■ **Entries on locating words and elements**:
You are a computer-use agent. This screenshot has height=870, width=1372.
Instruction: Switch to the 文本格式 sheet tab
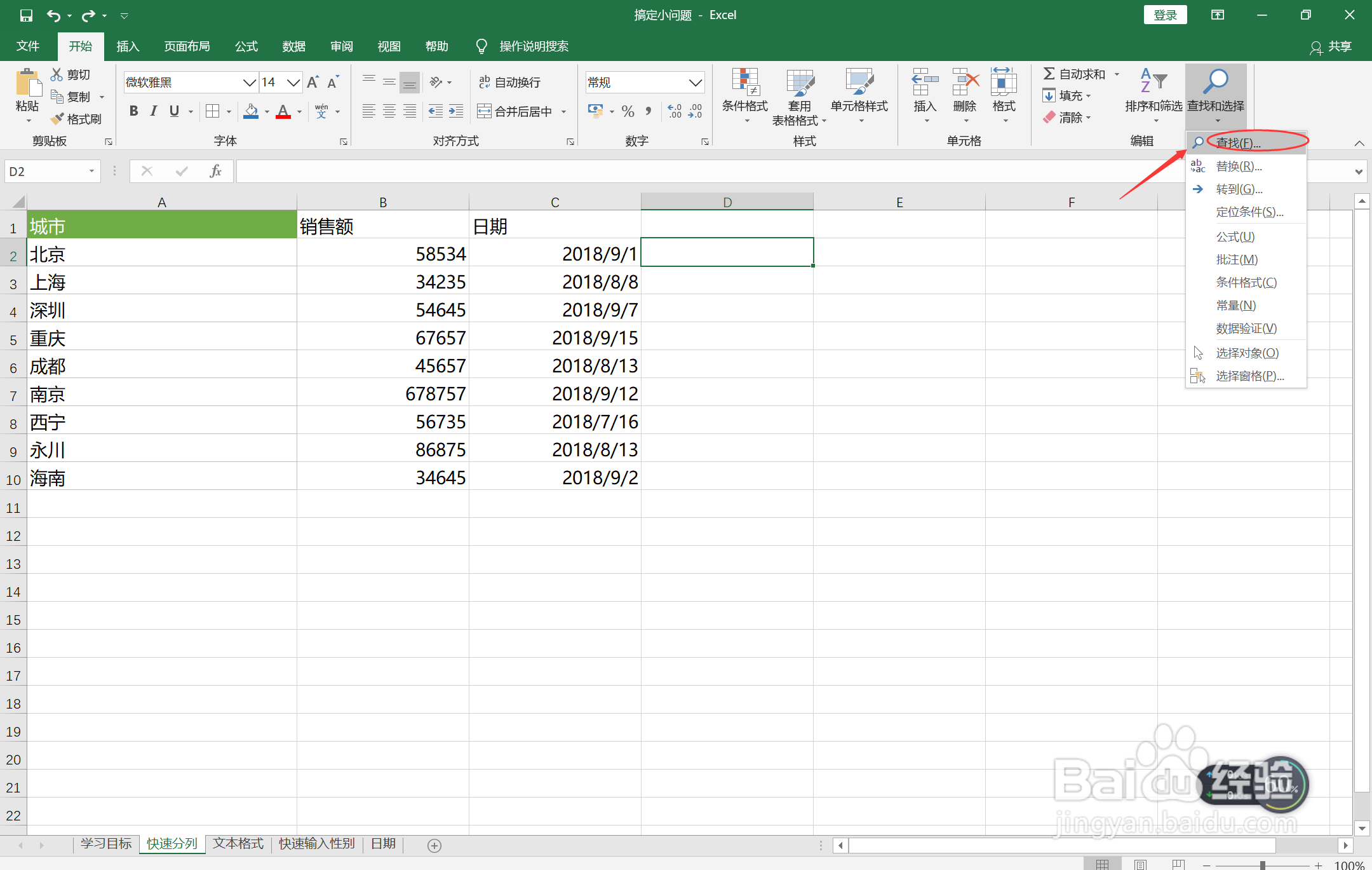click(238, 843)
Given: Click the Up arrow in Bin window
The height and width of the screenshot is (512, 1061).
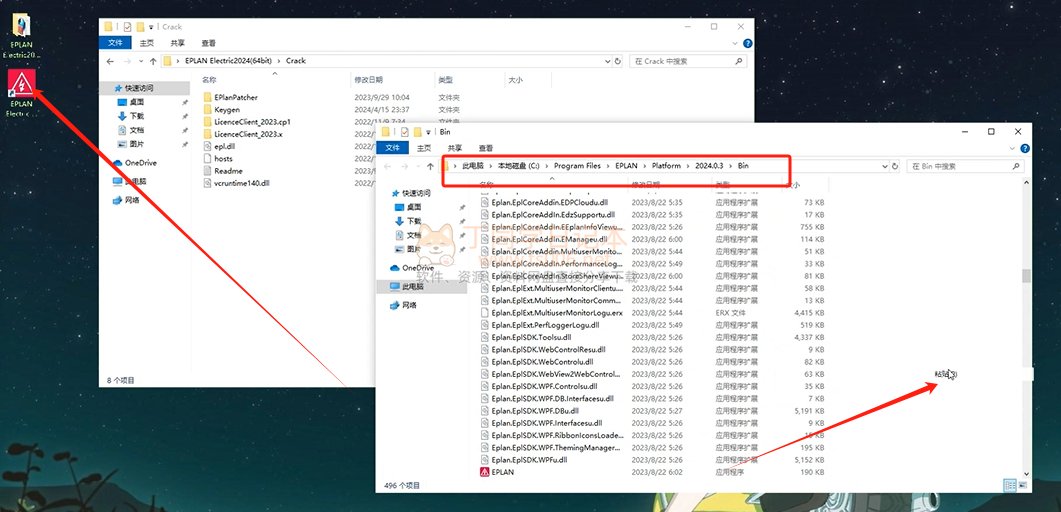Looking at the screenshot, I should [x=428, y=166].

■ **Task description**: Reproduce the material above word for word, leaving out the pictures.

■ **The answer**:
You are a computer-use agent. This screenshot has height=870, width=1372.
Instruction: Switch to the 文本格式 sheet tab
click(238, 843)
Given: Click the Up arrow in Bin window
The height and width of the screenshot is (512, 1061).
Looking at the screenshot, I should [x=428, y=166].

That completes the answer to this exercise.